= Task =
Among the lines below, copy exactly those from the one with "For every named" through the one with "Ablehnen (1663, 1420)", counting both ends.

= Input data =
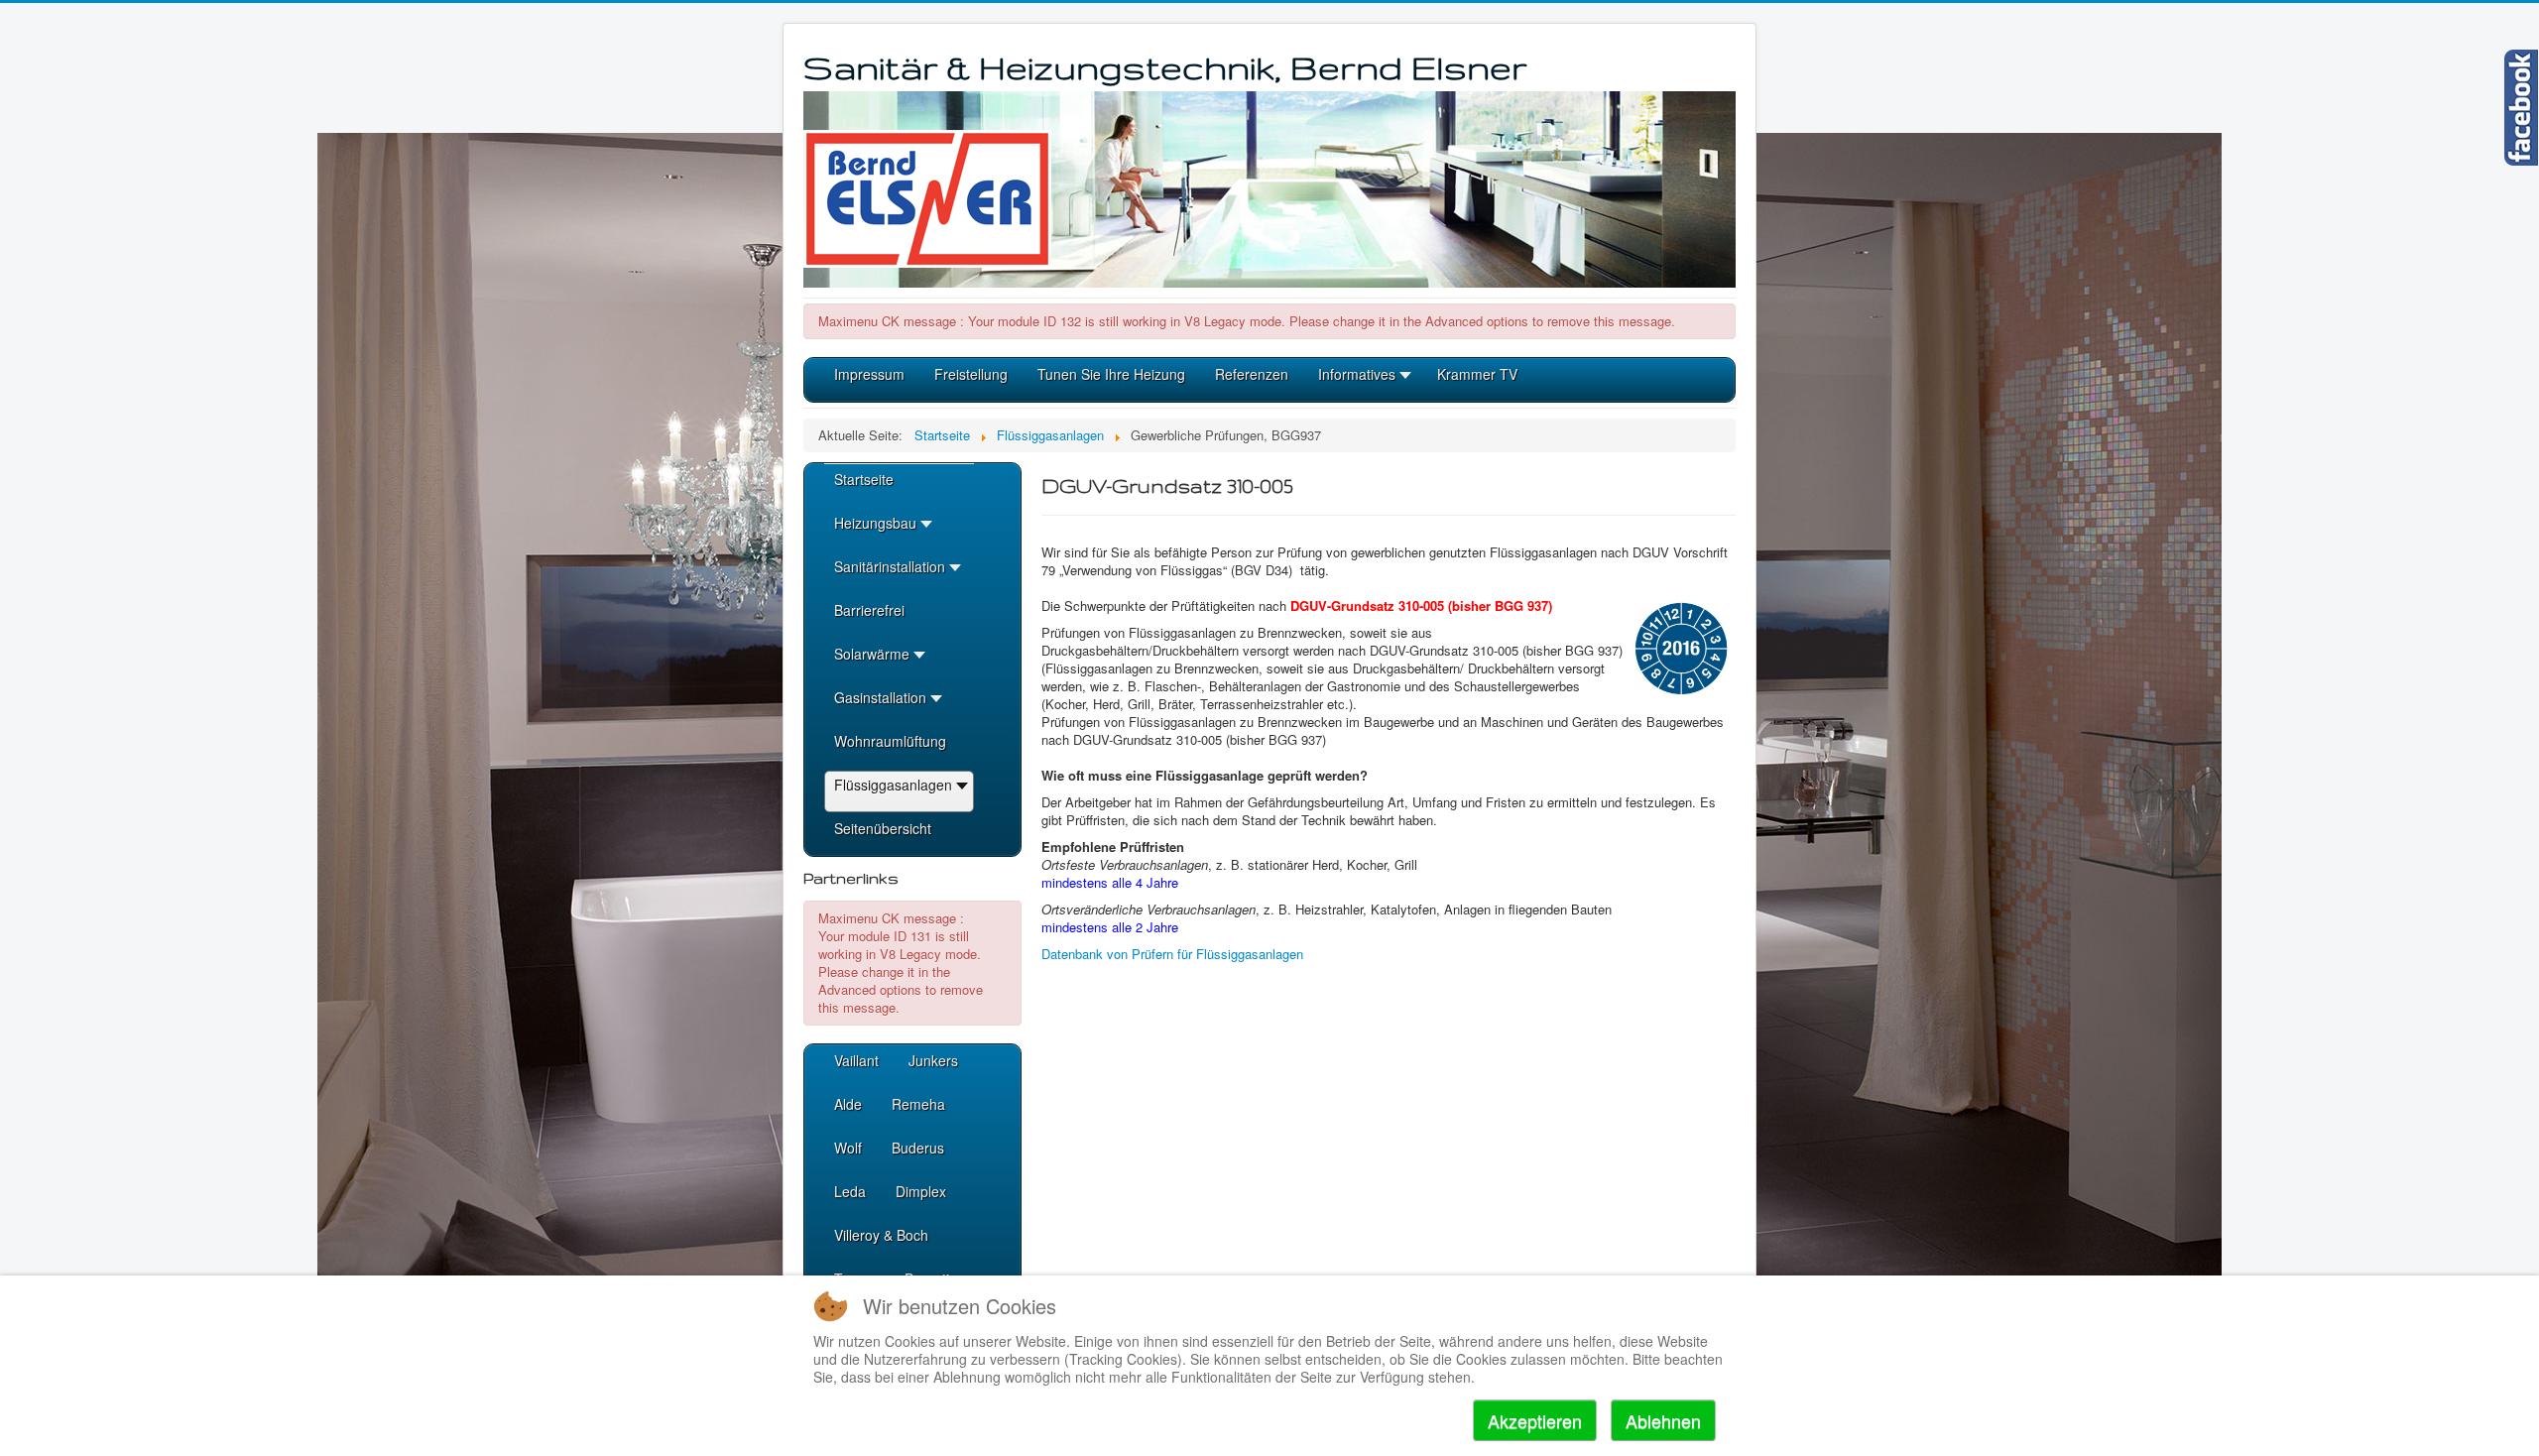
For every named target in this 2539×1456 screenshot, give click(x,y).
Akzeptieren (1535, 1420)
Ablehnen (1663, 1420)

---

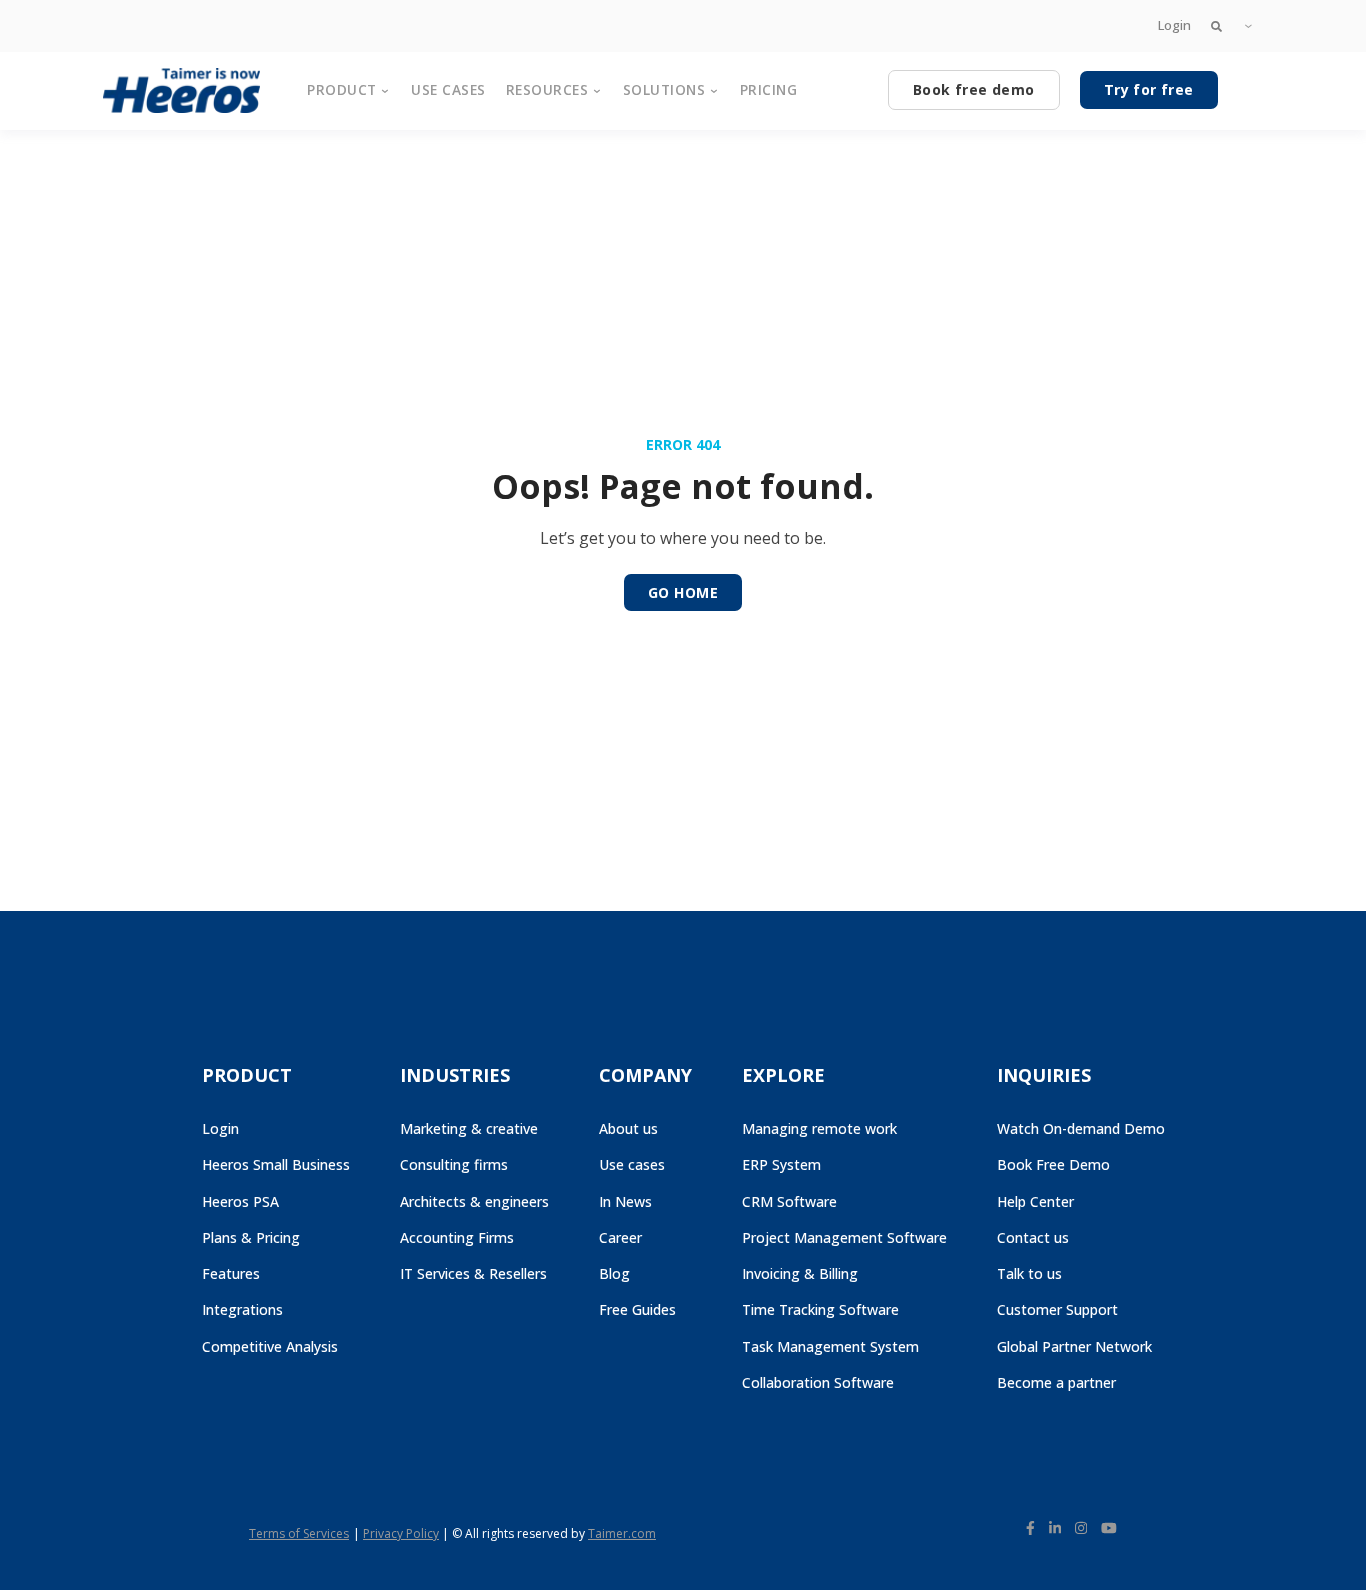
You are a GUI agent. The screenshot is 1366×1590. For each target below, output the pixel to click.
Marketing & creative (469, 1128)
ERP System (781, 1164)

= Task output =
For every named target in this 2539×1456 screenshot, give click(x,y).
Akzeptieren (1535, 1420)
Ablehnen (1663, 1420)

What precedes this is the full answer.